Pentesting OT omgevingen

Wilde je altijd al een pentester worden?

Niet echt. Ik ben afgestudeerd met een diploma Informatica en Technologie. Op dat moment had ik geen idee wat ik voor de kost wilde doen. Ik besloot naar een technische school te gaan en specialiseerde me gaandeweg in informatica. Dankzij mijn vriendenkring, medestudenten die net terug waren van stage of oud-studenten, ontdekte ik cybersecurity en meer specifiek pentesting.

Wat sprak je aan in hun verhalen?

Ik was gefascineerd door het idee van penetration testing. Het gedrag van een hacker legaal reproduceren, is een origineel concept. Ik hield ook van het idee om een ​​bedrijf te helpen, om technische expertise in te brengen en tegelijkertijd de oorspronkelijke benadering van ethisch hacken te behouden.

Je kwam in 2016 bij Orange Cyberdefense* als afstudeerstagiair. Wat was je missies in die tijd?

De eerste twee maanden stonden in het teken van training. Daarna werkte ik aan intrusion testen in een industriële omgeving. Dit was het onderwerp van mijn scriptie. Ik hielp het team om methodologieën te creëren en precieze controlepunten te identificeren. Tot slot vergezelde ik senior pentesters in hun missies. In deze laatste fase heb ik de tijdens deze stage opgedane kennis in een professionele context kunnen toepassen.
*Na de overname van Lexsi door Orange Cyberdefense in 2016

Waarom heb je je gespecialiseerd in industriële cyberbeveiliging?

Ik had al enige kennis over industriële apparatuur uit mijn bachelor.
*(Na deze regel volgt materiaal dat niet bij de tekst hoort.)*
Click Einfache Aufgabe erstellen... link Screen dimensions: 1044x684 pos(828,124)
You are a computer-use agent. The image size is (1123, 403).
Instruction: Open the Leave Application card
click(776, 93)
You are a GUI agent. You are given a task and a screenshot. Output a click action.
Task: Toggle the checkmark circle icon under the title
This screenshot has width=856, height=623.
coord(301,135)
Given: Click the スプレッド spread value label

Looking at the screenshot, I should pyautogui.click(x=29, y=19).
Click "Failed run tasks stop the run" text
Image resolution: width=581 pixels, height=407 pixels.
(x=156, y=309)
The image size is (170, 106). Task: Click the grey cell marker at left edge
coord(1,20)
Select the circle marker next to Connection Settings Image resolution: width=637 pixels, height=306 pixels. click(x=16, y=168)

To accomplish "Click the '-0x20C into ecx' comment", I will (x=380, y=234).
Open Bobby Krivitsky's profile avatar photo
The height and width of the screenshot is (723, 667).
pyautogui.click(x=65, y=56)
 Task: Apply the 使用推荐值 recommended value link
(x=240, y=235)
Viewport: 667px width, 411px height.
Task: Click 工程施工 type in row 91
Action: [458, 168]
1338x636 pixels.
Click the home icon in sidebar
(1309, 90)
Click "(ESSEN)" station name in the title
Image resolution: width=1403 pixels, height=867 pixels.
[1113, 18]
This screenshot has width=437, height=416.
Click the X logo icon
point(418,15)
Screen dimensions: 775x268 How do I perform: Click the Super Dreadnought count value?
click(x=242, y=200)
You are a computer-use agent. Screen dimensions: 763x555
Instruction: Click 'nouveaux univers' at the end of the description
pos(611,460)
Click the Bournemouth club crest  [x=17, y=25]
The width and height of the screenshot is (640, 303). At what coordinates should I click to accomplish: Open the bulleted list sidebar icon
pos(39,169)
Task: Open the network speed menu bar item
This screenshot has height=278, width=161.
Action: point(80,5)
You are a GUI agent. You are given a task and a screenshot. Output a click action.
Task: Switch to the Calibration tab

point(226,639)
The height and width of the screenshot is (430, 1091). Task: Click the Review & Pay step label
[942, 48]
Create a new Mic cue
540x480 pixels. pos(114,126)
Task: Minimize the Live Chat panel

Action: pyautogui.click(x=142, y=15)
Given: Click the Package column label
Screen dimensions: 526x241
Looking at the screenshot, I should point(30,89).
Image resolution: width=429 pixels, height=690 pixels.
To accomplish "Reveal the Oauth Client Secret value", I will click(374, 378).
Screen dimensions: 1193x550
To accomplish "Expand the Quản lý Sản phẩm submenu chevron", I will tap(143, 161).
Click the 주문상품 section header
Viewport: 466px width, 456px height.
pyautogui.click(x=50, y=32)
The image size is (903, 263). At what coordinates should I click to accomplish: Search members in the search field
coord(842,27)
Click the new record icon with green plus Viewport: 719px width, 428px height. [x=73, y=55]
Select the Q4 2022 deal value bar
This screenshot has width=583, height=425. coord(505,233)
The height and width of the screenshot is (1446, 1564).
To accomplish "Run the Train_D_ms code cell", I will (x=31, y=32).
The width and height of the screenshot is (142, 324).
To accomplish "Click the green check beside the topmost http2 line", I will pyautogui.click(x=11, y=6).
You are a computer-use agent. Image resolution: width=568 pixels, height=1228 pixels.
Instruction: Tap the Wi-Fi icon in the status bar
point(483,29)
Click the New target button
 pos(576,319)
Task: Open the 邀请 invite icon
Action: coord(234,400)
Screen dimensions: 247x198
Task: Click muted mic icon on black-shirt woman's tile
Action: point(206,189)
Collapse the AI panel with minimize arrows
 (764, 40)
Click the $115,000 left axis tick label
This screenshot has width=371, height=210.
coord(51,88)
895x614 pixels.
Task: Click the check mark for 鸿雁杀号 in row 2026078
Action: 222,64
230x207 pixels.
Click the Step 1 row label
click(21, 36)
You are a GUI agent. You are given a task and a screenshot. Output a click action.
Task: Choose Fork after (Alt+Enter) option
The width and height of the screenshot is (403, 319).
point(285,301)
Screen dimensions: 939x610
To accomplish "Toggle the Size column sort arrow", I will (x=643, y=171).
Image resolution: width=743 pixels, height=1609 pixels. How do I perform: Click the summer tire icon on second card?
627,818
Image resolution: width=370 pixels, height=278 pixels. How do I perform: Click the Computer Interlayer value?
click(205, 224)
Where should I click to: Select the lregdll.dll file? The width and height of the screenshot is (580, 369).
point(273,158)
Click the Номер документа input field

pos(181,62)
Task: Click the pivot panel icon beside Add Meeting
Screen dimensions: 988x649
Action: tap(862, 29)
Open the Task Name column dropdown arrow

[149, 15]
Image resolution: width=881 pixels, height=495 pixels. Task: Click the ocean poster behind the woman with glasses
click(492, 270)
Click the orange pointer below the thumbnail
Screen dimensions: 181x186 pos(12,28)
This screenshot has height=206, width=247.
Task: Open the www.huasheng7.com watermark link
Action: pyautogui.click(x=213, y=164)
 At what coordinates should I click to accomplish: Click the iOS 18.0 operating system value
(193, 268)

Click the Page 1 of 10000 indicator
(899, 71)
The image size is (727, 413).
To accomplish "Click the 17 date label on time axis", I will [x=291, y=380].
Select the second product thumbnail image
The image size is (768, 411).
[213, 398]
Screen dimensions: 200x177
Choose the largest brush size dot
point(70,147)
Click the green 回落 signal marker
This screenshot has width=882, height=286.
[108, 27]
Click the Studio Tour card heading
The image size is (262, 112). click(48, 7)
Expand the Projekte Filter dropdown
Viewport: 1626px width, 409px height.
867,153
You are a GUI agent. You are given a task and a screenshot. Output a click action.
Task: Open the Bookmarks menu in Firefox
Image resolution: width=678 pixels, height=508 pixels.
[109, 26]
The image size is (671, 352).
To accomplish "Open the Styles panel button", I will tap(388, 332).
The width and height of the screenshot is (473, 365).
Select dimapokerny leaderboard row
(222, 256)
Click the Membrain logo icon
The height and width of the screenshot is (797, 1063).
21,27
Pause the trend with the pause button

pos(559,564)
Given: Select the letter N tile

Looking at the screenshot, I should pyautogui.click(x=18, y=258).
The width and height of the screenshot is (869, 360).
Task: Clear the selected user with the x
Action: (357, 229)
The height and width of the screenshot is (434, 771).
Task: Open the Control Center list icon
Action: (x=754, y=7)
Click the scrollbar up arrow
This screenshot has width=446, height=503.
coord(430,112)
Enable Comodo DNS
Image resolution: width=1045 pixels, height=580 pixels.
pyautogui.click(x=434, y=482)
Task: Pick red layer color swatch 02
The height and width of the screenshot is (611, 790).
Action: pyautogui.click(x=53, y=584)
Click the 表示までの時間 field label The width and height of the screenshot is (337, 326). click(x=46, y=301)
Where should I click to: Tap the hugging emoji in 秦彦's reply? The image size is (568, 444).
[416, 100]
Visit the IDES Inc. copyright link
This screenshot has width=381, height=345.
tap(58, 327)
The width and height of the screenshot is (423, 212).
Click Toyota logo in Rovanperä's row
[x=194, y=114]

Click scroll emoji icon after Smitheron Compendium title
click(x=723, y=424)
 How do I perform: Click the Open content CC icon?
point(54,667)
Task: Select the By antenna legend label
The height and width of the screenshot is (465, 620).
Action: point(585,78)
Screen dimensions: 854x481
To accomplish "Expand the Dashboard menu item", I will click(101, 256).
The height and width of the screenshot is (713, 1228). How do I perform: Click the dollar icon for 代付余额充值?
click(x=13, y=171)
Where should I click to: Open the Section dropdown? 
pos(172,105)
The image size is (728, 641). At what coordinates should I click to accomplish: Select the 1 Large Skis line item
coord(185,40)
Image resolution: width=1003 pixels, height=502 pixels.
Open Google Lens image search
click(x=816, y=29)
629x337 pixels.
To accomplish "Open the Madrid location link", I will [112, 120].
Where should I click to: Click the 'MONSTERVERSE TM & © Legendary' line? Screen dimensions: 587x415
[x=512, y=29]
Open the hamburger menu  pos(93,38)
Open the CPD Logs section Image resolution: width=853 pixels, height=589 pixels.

Ook industriële cybersecurity vereist een bijzondere aanpak: de meeste apparatuur is verouderd en niet erg goed bestand tegen aanvallen en dus intrusions tests. Onze technische audits zijn in staat om de machines buiten bedrijf te stellen, wat geen optie is. De productie moet in ieder geval doorgaan. We moeten dus innoveren, andere manieren vinden om dingen te doen.

De industriesector is momenteel erg dynamisch: steeds meer industriële groepen willen hun beveiligingsniveau verbeteren en doen een beroep op bedrijven als Orange Cyberdefense om hen daarbij te helpen. Bij het veiligstellen van industriële activa staat er veel op het spel: een echte cyberaanval op een kerncentrale of een hydraulische dam kan verwoestende gevolgen hebben.

Kwam het beeld dat je destijds had van het werk van de pentester overeen met wat je vandaag ervaart?

De verhalen die ik over het werk hoorde, leken erg op wat ik vandaag ervaar, vooral aan de technische kant. Wat ik niet had verwacht waren de andere taken: pre-sales meetings, verkoopvoorstellen, enz. Wij regelen alles wat er gebeurt voor en na de intrusion tests. Onze expertise moet hand in hand gaan met de behoeften van elke klant, zodat we op het juiste moment beschikbaar kunnen zijn. Een deel van ons werk is dus ook projectmanagement. Inmiddels waardeer ik deze cross-functionele benadering van alle stadia van een penetration test, van de kwalificatie van de behoeften tot het eindrapport.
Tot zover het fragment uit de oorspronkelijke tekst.